If you can't think of anything, check out that analogous card and keep an eye on it. We don't make much money by noticing a spike in the price of City of Traitors and trying to run out and react. We see that Ancient Tomb might be due for a bump and get ahead of it.
We're not always going to hit doing this, but the real money to be made is by being ahead. Your copies bought the day a card explodes on camera may not get shipped. You're competing with other reactive people for copies when you wait.
People who are a week or two ahead have the luxury of getting their copies arranged, listing them and waiting to adjust the price according to new adoption. You have the luxury of having 50 copies on your desk ready to buylist for three times what you paid. You have the ability to be a hero, striding into the LGS with four playsets ready to have trade value veritably foisted upon you.
You can bet I have my eyes out for price discrepancies. Will Dictate of Erebos stay much cheaper than Grave Pact for an amount of time that makes us suspicious? Will foil Young Pyromancer continue to not have its price increase at all over another entire year? If I spot anything, you better believe you'll hear about it here. Check back next week to see what we can see.
Thanks for reading.
foil eidolons look to be bought out of the net as of today.

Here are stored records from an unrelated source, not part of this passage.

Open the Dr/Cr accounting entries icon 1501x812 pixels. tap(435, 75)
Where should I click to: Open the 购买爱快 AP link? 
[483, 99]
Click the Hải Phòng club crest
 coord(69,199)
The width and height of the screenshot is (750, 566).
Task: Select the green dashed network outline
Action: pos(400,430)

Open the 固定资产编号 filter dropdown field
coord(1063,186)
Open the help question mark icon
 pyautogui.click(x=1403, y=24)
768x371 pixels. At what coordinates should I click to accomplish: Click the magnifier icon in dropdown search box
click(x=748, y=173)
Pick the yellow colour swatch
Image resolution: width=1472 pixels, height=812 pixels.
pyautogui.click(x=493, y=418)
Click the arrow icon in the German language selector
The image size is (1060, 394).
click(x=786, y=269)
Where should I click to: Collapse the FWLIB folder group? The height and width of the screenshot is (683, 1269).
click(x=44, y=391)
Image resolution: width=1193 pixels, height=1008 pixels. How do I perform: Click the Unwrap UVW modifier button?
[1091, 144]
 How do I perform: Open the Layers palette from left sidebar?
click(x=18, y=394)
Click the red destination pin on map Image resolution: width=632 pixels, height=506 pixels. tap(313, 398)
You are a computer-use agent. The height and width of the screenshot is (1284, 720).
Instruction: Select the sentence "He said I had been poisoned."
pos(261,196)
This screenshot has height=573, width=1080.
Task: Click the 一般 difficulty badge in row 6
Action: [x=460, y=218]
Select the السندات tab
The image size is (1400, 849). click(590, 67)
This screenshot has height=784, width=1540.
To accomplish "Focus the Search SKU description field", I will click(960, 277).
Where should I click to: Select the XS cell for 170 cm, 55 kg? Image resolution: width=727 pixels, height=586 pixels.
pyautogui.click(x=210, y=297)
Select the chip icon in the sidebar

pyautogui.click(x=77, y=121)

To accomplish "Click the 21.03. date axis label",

Grave pact is a $9 card. Dictate is a buck. I think going deep on that is a no brainer. I currently own 60 copies and have plans to at least double that
Agreed
Great article, Jason. This is one of those articles that teaches us how to fish rather than feeding us for a day. Your approach to find good bets can make people lots of money in the future. Well written.
<3
Excellent article Jason! I am new to the site and to magic finance, but I have to say every article I have read by you has given me new perspective and wonderful insight into the world of MTG finance. I do have a question though, with Eidolon and Courser both going up in price why is mana bloom still stuck as a 25 cent card? If a full deck is going to trend upward would it not drive up the prices on most cards in the deck?
@Expletivedelete, Jason and Corbin: What keeps grave pact at such a high dollar amount when it has been reprinted so many times, is it simply a preference in art or is the card really played that much to retain a 9 dollar price tag?
Thanks for making this site awesome! and sorry for the long post!
TLDR: Awesome article, why is mana bloom still 25 cents, what keeps grave pact @ 9 dollars
Mana Bloom is 0.25 because it literally does nothing other than be an enchantment. It needs to be able to do more than just that if it will see play. If it could have more than one counter removed per turn it would have seen mildly more play. Being an enchantment that you can replay over and over doesn’t give you as much value as just playing a relevant enchantment which affects board state.
Grave Pact is likely still 9 because people don’t want to get rid of it for cheaper. The price tag has historically been driven by casual play. The reason that Dictate of Erebos hasn’t caught up is that it is still being pulled from packs. It also doesn’t have a major tournament presence, meaning it is pretty much only played by casuals. Look at the price discrepancy between the foil and regular versions. It is a high percent.
tldr: Grave Pact is played by casuals who like it, Dictate is still pack pulled. Mana Bloom needs to do more than produce 1 (or 0) mana to be playable.
Thanks for the response! That makes a lot of sense, I have to look passed just playability in a deck. When you say casual play, do you mean EDH so they would be one of’s in decks? I was also looking at Eidolon, but do you think it will do something like Desecration Demon, where it will peak and then fade quickly? I am thinking the target price for the normal would be 6 dollars while the foils seem to be increasing quickly now 26? Have I missed my opportunity?
Eidolon of the Great Revel is one of the best cards in the block imo. I’m happy to have a pile of them and a few foils kicking around in my specs.